Her garden thrived from compost and kitchen scraps, though a neighbor complained about unwelcome wildlife. She relished bio-diversity and saved her seeds to propagate new plants come Spring and Summer. Having survived The Great Depression, she took things to an extreme at times with the slogan, ‘make it do and wear it out and do with out’. There were piles of washed fabrics for making quilts for shut-ins, and cut up old towels for cleaning rags rather than using paper towels. There were containers of small nails, big nails, twist tie offs, buttons, bread bags, washed and stacked tin foil, wax paper, wrapping paper-to be carefully folded and used again, boxes stacked flat and old newspapers to be rolled and made into kindling logs. (As she moved into her ’80′s it all got ahead of her.)
Of course, with the anti-clutter lobby, this would be frowned upon. In early adult-hood when things were tight, we adopted many of her habits. She’d purchase a two-for-one on eggs from the local ‘egg man’, to share the extra dozen with us during college years, or use a coupon for a free loaf of bread to tuck into a small shopping bag with extra garden produce.
In my corporate years, there was a huge push on SQP- safety, quality and productivity and later, reducing waste and inefficiency in the manufacturing process to lead to greater profitability. The mantra was lean manufacturing. It became a sign of the times with redudancy gone, waste and rejects not acceptable and soon, people expendable too, and others stretched to the max. Adding value was expected in all things design, advertising and marketing. Greater efficiency is a valuable stimulus.

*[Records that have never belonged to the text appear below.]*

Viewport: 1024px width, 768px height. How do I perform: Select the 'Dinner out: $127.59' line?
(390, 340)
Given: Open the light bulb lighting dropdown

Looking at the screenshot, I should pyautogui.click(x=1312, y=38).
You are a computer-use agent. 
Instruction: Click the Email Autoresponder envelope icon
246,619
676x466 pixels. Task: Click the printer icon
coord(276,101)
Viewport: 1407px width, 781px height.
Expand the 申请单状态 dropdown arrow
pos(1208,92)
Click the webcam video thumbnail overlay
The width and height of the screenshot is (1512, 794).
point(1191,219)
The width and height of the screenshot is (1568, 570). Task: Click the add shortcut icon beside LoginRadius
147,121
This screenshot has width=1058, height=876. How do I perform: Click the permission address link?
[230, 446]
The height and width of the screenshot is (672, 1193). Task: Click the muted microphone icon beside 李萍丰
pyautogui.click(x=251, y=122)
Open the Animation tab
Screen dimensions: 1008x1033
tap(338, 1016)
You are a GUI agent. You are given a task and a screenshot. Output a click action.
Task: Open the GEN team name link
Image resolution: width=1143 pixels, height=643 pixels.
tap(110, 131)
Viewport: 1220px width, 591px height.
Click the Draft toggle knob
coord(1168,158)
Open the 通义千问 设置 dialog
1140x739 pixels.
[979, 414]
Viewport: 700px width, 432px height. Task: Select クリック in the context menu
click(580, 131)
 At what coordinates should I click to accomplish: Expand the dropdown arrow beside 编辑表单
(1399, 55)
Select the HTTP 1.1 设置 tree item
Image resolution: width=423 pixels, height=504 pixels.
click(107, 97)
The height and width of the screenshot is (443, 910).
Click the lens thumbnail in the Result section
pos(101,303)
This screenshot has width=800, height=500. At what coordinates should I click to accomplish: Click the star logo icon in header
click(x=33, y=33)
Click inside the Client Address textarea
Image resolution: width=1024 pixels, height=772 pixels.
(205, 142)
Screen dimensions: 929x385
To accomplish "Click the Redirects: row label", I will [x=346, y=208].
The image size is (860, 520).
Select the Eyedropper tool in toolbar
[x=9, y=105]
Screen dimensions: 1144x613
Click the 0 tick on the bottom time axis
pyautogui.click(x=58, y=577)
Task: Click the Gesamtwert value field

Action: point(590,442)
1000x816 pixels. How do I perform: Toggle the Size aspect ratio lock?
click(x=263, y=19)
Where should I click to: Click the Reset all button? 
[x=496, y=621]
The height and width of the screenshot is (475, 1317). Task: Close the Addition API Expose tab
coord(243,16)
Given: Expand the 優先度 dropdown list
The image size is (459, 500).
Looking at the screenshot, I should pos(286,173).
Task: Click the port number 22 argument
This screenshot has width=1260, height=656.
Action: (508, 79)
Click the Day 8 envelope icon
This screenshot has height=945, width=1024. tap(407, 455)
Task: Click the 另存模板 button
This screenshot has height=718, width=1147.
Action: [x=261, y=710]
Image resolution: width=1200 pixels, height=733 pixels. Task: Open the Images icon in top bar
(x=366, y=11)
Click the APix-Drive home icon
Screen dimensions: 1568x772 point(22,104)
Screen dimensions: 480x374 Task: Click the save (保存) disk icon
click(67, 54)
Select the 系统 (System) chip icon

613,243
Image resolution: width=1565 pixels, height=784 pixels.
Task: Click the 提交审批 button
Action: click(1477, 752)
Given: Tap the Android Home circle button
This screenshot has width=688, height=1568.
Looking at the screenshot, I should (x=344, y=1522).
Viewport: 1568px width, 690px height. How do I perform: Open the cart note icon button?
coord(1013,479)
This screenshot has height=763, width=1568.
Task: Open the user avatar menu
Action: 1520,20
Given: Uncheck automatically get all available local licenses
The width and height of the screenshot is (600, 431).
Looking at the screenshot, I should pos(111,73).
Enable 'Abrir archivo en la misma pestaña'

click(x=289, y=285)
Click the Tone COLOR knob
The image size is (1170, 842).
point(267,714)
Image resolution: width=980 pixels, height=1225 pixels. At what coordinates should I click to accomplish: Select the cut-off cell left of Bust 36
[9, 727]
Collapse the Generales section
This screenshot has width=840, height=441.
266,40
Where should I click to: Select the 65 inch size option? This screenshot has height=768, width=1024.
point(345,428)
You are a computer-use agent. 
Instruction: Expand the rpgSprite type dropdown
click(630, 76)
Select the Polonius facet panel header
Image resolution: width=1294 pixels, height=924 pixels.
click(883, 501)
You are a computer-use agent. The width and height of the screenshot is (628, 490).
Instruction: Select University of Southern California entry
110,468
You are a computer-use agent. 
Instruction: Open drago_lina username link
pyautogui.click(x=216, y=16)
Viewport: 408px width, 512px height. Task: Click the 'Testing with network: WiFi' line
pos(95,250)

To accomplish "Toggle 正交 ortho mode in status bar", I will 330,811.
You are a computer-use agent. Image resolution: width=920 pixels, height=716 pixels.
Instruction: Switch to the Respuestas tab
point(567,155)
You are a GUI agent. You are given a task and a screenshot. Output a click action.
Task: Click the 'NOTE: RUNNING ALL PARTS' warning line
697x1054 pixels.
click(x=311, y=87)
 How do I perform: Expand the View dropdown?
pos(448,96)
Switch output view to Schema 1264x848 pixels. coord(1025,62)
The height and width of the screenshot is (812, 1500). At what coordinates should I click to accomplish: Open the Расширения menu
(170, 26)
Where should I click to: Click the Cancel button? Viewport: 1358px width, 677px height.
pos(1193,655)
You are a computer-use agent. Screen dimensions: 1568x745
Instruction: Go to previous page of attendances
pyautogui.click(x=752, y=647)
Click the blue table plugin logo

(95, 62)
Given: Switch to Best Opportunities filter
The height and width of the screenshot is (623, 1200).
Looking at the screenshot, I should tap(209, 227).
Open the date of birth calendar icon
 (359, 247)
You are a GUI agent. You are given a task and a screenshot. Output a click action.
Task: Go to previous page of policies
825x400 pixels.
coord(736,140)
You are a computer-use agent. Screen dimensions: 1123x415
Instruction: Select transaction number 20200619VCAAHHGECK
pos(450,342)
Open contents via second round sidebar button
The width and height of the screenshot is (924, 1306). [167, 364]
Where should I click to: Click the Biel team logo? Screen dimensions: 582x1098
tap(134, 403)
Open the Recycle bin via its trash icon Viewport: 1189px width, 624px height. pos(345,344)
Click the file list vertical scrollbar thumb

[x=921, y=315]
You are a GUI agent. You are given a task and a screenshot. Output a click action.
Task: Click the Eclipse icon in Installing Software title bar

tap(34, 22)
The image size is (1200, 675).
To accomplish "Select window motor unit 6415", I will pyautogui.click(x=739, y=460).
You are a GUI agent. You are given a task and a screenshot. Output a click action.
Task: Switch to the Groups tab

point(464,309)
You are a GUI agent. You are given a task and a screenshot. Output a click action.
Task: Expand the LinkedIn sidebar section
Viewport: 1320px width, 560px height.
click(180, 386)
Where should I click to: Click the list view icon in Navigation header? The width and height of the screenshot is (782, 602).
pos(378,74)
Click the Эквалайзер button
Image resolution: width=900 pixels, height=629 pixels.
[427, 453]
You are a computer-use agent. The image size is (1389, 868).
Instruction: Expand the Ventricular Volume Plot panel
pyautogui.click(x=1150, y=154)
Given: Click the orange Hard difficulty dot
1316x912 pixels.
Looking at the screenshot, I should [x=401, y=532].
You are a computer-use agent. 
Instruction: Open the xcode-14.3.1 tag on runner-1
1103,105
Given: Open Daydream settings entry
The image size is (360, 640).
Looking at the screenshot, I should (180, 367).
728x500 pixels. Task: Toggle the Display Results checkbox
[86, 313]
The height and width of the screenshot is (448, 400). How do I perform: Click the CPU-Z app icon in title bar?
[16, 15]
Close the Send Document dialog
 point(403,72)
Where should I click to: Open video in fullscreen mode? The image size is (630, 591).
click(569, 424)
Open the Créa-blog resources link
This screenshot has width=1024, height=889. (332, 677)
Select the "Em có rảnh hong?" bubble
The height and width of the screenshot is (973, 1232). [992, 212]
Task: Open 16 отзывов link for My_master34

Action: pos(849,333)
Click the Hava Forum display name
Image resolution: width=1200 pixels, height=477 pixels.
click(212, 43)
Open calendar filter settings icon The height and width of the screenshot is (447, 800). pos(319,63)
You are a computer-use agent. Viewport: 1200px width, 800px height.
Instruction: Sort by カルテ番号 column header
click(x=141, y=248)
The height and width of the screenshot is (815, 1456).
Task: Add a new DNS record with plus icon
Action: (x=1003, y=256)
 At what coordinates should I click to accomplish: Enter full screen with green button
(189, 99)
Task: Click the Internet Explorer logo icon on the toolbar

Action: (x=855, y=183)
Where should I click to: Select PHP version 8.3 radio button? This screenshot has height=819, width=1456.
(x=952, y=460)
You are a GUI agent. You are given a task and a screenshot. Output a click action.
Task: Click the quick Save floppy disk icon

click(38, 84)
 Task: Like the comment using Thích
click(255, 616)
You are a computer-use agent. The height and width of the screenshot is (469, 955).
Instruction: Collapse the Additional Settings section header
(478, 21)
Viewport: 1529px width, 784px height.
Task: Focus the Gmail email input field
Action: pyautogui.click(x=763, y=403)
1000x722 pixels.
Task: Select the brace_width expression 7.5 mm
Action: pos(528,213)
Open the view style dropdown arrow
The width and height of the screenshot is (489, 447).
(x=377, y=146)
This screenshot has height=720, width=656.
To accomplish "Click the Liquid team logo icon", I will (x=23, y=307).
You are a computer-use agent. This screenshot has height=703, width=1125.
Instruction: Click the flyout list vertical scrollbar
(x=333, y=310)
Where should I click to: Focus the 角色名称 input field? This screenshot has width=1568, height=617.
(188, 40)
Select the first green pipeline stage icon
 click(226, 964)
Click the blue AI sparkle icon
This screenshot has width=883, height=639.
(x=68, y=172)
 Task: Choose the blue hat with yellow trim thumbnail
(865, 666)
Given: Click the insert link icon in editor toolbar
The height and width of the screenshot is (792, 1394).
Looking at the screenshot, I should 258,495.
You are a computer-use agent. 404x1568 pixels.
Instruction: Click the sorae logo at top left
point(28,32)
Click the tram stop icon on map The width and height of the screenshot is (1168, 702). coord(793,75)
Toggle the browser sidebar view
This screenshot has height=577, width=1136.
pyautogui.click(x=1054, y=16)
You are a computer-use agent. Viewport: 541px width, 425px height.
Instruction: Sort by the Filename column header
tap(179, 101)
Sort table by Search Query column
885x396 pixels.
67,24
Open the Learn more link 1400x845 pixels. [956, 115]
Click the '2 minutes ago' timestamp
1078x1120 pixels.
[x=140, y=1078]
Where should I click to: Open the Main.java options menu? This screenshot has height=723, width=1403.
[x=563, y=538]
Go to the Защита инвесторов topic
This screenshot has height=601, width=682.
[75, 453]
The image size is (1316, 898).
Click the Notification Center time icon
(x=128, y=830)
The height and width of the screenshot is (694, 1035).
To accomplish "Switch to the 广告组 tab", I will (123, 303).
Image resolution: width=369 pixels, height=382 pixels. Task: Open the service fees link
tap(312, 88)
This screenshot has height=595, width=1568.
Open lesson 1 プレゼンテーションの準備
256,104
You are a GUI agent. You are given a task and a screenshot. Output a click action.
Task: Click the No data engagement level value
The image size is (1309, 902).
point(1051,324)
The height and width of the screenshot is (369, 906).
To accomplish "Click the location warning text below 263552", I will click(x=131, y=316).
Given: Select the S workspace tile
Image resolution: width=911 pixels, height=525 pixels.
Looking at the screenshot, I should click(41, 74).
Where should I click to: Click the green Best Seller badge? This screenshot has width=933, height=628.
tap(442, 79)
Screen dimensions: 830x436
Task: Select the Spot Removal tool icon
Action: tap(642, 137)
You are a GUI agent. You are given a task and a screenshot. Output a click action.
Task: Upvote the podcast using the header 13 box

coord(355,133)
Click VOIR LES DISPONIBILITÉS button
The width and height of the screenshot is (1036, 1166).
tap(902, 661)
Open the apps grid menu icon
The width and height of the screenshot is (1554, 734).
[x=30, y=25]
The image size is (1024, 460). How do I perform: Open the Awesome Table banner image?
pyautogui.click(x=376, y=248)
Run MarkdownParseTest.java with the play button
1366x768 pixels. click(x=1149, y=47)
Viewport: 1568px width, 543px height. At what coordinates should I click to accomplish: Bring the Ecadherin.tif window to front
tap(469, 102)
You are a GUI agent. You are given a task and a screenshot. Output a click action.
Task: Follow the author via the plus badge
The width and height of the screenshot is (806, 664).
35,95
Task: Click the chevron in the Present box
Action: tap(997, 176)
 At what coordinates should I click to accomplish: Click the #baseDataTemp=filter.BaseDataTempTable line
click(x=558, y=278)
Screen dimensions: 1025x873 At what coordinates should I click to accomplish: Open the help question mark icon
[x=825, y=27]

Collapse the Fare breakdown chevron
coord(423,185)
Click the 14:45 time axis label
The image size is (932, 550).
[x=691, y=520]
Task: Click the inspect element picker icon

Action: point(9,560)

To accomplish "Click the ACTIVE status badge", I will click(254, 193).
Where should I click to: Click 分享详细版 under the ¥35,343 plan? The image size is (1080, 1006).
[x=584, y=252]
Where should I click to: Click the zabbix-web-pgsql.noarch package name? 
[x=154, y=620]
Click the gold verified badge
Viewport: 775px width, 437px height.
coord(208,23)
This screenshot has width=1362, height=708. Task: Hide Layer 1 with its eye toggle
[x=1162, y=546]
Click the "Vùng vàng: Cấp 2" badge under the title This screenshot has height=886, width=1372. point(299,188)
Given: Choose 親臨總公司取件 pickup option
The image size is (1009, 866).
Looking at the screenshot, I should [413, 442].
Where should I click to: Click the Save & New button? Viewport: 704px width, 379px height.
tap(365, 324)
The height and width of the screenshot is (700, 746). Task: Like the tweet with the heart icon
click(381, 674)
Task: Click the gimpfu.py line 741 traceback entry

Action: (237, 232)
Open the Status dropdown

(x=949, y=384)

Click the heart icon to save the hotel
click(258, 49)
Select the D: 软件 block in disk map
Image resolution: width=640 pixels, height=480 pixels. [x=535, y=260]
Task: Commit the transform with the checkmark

Later, I had the opportunity to work with client companies who continued to look for ever greater cost efficiencies and began to source cheaper product off-shore to import, handling only design, marketing and distribution stateside. Ultimately, in a global economy things truly are different- the best ideas can come from anywhere and soon design was also outsourced. Design and marketing has become highly contextual and specialized and thrives among loosely connected networks of new specialists. Different locations and populations demand different goods and performance. Rapid solution teams can be readily assembled. Yet huge trade fairs, huge vendors and huge production runs continue to dominate. Increasingly, in the scenario of post peak oil, you have to ask if its not time to re-evaluate the paradigm which began to pick up momentum in the ’80′s and ’90′s and re-think locally produced, locally sourced and locally consumed.
We’ve built these huge consumer tastes and markets based upon shipping container loads or flying in goods from all over the globe. Its a fact that multi-national corporations are wealthier than smaller countries. It may very likely become cost effective to use a similar strategy to ‘cloud computing’ to create and promote local/regional networks for trade- in consumables. If I think outside the box as a ‘futurist’ and ‘save-ior’ then I want to see us embrace technology that turns manure into energy, incinerate waste rather than pumping it into water supplies, implement ways to use ‘gray water’; grow produce hydroponically and locally on a healthy scale, and support local farmers rather than flying the same goods from distant markets. I want to use more efficient and minimal packaging and embrace creative solutions.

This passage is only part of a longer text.